Your suggested “better point of comparison” fails to take into account all of the cases where people haven’t yet considered the danger, or haven’t been bitten by it yet. So that is not a better point of comparison.
An alternative statement of the same facts: every case of bool | None also has the feature that you can interpret the value as truthy/falsy if that’s appropriate.
Given that bool | None is not about to be removed from the language, danger of misuse will remain present.
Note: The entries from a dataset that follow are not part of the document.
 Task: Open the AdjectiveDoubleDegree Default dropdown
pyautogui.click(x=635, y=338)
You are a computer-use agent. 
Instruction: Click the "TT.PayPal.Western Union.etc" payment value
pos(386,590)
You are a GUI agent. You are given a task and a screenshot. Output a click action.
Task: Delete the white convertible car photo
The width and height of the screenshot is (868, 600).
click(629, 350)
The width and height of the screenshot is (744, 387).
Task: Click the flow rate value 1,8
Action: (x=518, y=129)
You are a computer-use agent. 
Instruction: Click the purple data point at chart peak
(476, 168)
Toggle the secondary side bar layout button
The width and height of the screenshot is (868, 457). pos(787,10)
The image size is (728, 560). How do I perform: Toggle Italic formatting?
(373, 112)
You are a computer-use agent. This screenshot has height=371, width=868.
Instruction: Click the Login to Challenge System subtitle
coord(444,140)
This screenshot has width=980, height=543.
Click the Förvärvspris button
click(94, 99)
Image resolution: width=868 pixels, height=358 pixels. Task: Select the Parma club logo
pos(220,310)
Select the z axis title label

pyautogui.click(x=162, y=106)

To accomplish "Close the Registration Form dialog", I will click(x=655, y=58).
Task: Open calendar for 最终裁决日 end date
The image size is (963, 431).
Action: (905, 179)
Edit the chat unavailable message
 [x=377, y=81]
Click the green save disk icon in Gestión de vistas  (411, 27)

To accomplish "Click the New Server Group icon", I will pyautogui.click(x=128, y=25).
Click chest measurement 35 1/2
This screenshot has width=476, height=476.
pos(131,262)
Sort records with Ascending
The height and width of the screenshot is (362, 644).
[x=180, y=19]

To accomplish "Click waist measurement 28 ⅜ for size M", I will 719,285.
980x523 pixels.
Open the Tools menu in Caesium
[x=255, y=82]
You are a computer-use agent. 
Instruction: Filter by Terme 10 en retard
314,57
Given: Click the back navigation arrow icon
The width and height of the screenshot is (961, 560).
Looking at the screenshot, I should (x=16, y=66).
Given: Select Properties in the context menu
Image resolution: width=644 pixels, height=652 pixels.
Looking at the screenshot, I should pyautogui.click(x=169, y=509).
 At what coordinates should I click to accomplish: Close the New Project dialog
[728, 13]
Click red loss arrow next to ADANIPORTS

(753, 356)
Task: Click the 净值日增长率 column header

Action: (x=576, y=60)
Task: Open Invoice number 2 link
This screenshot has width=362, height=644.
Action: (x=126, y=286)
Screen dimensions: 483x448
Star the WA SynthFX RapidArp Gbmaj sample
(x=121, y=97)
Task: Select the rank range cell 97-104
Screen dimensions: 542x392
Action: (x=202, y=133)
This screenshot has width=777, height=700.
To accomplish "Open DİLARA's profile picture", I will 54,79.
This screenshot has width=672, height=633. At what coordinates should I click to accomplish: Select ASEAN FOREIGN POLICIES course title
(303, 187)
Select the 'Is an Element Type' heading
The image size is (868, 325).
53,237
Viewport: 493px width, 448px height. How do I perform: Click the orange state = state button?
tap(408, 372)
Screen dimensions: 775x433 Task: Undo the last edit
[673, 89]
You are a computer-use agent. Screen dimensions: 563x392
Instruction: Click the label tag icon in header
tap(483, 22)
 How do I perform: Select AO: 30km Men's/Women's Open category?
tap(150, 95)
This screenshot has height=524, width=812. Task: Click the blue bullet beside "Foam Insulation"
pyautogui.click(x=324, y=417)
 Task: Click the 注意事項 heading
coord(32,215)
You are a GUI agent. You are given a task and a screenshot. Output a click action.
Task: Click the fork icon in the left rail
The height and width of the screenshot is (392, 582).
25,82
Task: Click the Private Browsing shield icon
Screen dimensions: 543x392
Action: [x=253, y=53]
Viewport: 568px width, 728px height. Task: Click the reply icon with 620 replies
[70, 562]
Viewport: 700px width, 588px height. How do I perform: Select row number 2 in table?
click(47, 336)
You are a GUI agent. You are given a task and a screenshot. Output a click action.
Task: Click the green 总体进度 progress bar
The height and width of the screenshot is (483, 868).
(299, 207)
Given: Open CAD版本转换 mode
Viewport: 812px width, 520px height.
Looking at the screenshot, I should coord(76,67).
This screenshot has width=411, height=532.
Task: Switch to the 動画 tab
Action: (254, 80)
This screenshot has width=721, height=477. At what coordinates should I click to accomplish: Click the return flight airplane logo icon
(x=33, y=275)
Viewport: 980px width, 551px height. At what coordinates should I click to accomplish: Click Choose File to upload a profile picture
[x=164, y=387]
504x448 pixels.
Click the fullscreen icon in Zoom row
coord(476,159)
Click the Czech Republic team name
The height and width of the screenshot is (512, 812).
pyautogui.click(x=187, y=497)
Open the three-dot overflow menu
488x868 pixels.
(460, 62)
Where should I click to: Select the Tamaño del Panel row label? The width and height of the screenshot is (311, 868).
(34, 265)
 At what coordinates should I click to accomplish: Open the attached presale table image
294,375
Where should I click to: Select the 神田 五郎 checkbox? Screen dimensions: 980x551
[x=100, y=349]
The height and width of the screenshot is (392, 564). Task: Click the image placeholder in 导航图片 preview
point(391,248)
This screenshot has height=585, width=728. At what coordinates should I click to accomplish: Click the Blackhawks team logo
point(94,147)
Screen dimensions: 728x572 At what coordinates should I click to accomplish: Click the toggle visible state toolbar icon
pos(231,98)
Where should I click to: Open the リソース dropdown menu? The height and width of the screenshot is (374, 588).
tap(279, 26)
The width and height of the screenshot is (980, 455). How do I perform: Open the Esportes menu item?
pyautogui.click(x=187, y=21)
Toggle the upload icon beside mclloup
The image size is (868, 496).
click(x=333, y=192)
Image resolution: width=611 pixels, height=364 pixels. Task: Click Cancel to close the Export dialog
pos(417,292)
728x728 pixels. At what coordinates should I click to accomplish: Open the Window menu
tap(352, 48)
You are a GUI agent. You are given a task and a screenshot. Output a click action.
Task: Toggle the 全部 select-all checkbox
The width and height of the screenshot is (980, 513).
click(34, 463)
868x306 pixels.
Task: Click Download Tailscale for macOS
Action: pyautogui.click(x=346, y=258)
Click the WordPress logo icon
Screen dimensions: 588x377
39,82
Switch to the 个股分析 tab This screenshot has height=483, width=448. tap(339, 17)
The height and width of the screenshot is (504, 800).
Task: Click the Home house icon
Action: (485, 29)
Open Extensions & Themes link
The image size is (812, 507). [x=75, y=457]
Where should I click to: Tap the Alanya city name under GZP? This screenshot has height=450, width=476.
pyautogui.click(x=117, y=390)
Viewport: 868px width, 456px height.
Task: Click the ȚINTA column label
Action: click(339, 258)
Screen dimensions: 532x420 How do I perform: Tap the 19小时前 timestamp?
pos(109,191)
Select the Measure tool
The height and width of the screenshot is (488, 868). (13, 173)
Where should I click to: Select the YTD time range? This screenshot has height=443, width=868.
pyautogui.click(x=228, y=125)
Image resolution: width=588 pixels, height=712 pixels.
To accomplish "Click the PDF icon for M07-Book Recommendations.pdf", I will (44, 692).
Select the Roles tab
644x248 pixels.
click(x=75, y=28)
Sentinel behaviors will only impact developers experienced enough to consider whether or not None is an appropriate to their usage, and are interested in creating dedicated sentinel values.
Thanks for proposing and designing this new exciting feature!
But the key difference between Enum+namedtuple vs. proposed Sentinel is that the latter relies on the module name to determine the identity an instance obtained by calling the Sentinel() constructor – which gets the instance from the global registry or creates a new one and places it in that registry.
I believe such mechanisms should not rely on a procedure that allows for any uncertainty.
Also, in the case of Sentinel(), I don’t find the “get-existing-or-create” behavior appealing. Personally, I’d always refer to one explicitly created variable anyway, importing it if necessary; that would be “boring”, yet reliable, explicit and resistant to any refactoring-introduced mess (especially, when code is moved from module to module).
It’s probably quite late to change the design; yet, what I believe would be worth considering is:
using the aforementioned global registry mechanism to just forbid the creation of more than one instance with the same key;
making the Sentinel()'s call signature be something along the lines:
(name,
/,
module_name,
*,
fullrepr=False, ...any other arguments...)
– where:
module_name – is here required;
fullrepr – if true, sentinel’s repr would be f"{module_name}.{name}"; if unspecified/false, sentinel’s repr would be f"<{name.split('.')[-1]}>";
the tuple (name, module_name) would be the key in the registry.
But we’re allowed to use those in the stdlib.